The Kubernetes debugging endpoint /debug/pprof is exposed over the unauthenticated Kubelet healthz port. Versions prior to 1.15.0, 1.14.4, 1.13.8, and 1.12.10 are affected.The issue is of medium severity, but only exposed locally by the default configuration. By default, the Kubelet exposes unauthenticated healthz endpoints on port :10248, but only over localhost. If your nodes are using a non-localhost healthzBindAddress (--health-bind-address), and an older version, you may be vulnerable. If your nodes are using the default localhost healthzBindAddress, it is only exposed to pods or processes running in the host network namespace. The `go pprof` endpoint is exposed over the Kubelet's healthz port. This debugging endpoint can potentially leak sensitive information such as internal Kubelet memory addresses and configuration, or for limited denial of service. Upstream Issue: https://github.com/kubernetes/kubernetes/issues/81023 External References: https://groups.google.com/forum/#!topic/kubernetes-security-announce/pKELclHIov8
Created kubernetes tracking bugs for this issue: Affects: fedora-all [bug 1738369]
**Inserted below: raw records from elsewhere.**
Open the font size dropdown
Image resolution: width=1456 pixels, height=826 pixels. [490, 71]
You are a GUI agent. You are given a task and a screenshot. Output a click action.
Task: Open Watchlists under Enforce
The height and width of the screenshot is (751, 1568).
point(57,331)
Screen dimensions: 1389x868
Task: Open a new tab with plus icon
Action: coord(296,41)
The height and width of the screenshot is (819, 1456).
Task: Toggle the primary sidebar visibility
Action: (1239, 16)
The kubelet healthz endpoint is disabled by default in OCP 3: https://github.com/openshift/origin/blob/release-3.11/pkg/cmd/server/kubernetes/node/options/options.go#L52 This can be confirmed by following the upstream advice to check the value of healthzBindAddress and healthzPort: $ kubectl get --raw /api/v1/nodes/${NODE_NAME}/proxy/configz | jq -r '.kubeletconfig.healthzBindAddress, .kubeletconfig.healthzPort' 127.0.0.1 0 When, healthzPort is set to 0, the healthz endpoint is disabled: https://kubernetes.io/docs/reference/command-line-tools-reference/kubelet/
The kubelet healthz server is enabled by default on localhost in OCP 4: $ kubectl get --raw /api/v1/nodes/${NODE_NAME}/proxy/configz | jq -r '.kubeletconfig.healthzBindAddress, .kubeletconfig.healthzPort' 127.0.0.1 10248 The /debug/pprof endpoint is enabled at localhost:10248 on all nodes and provides an interface for runtime profiling: https://golang.org/pkg/net/http/pprof/
Statement: OpenShift Container Platform 3 is not vulnerable to this flaw as the kubelet healthz server is disabled by default. OpenShift Container Platform 4 enables the /debug/pprof endpoint on the kubelet healthz server to local traffic only.